**Task prompt:**
Copy exactly, beginning with the line holding "Select the Success outcome in Action node" and ending with the final line of the data beneath this task; copy nothing else, and leave out every picture.

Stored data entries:
○ ○ ○ ○ ○
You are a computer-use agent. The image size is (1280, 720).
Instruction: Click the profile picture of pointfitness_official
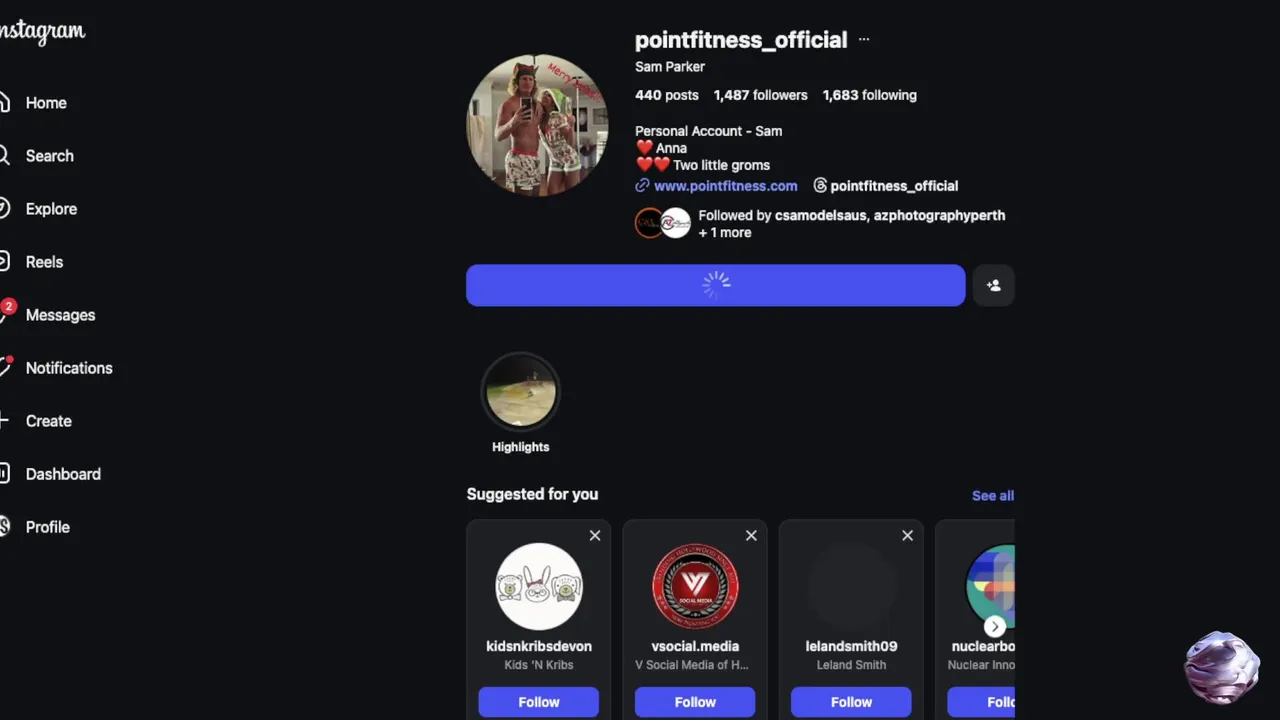point(538,125)
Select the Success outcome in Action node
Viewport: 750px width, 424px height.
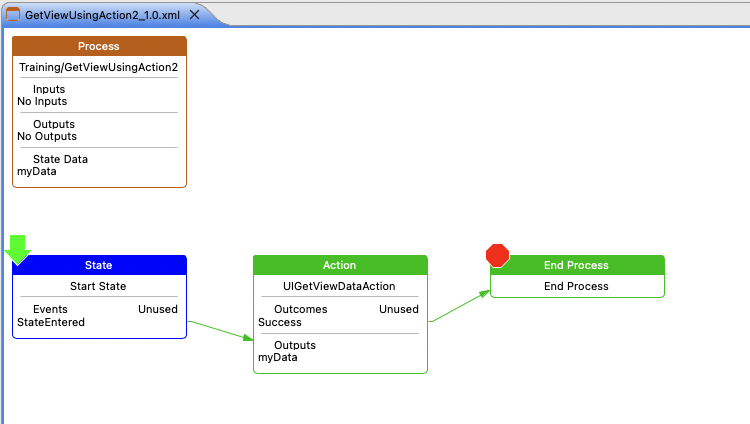pos(279,322)
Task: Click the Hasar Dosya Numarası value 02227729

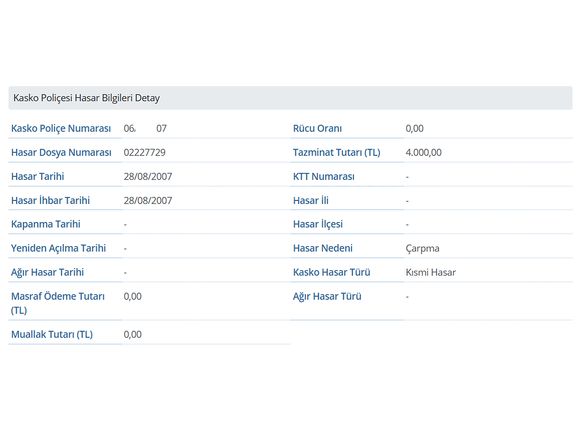Action: (145, 152)
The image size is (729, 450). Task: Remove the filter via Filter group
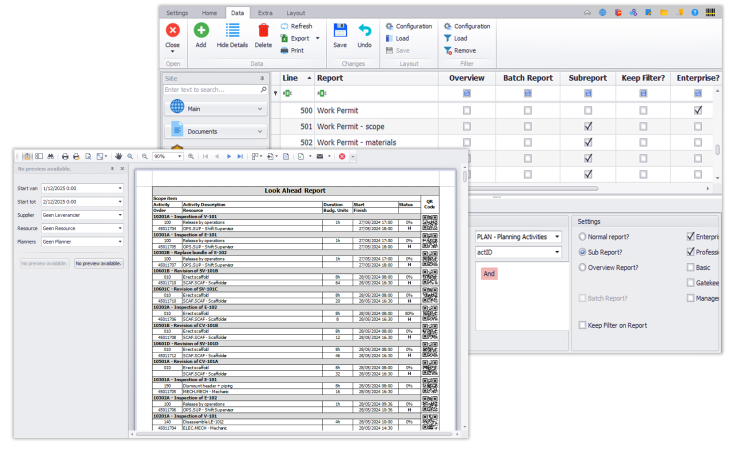459,50
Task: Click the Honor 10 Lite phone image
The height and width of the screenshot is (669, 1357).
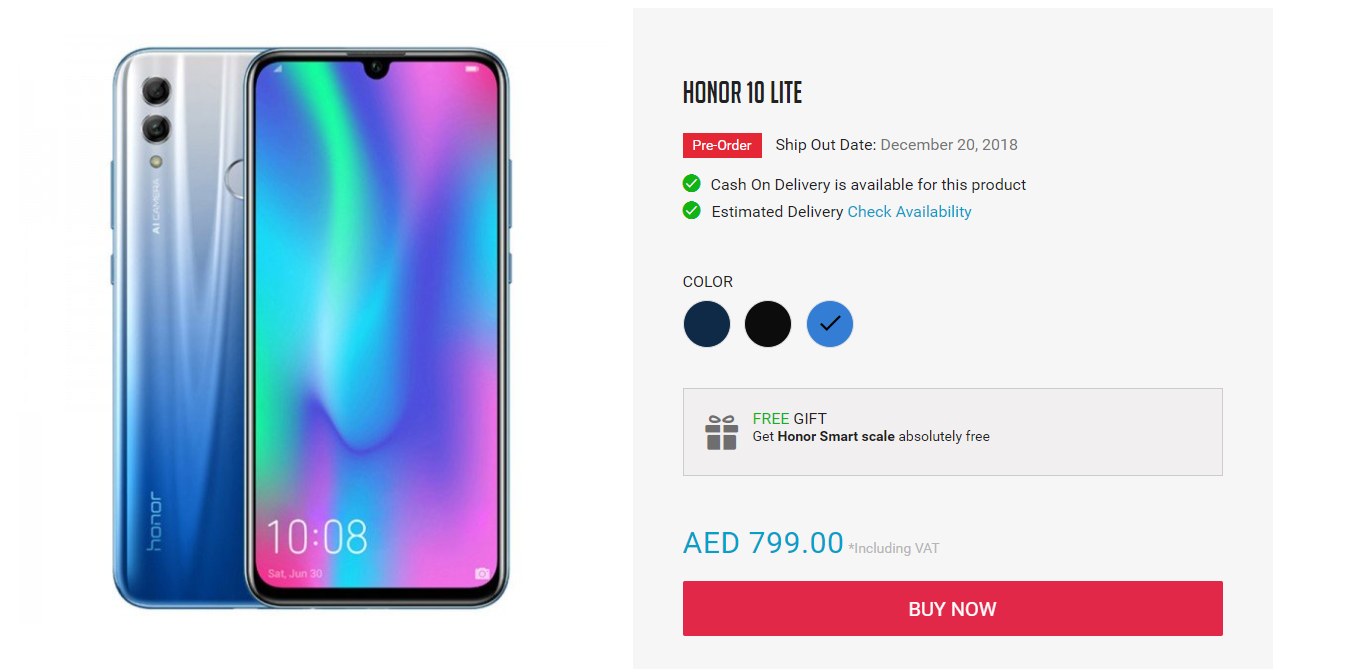Action: coord(312,328)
○ ○ ○ ○ ○
**Solution for this problem:**
Select the Success outcome in Action node
Viewport: 750px width, 424px height.
pos(279,322)
Task: Click the Hasar Dosya Numarası value 02227729

Action: (145, 152)
The image size is (729, 450). Task: Remove the filter via Filter group
459,50
Task: Click the Honor 10 Lite phone image
The height and width of the screenshot is (669, 1357).
Action: coord(312,328)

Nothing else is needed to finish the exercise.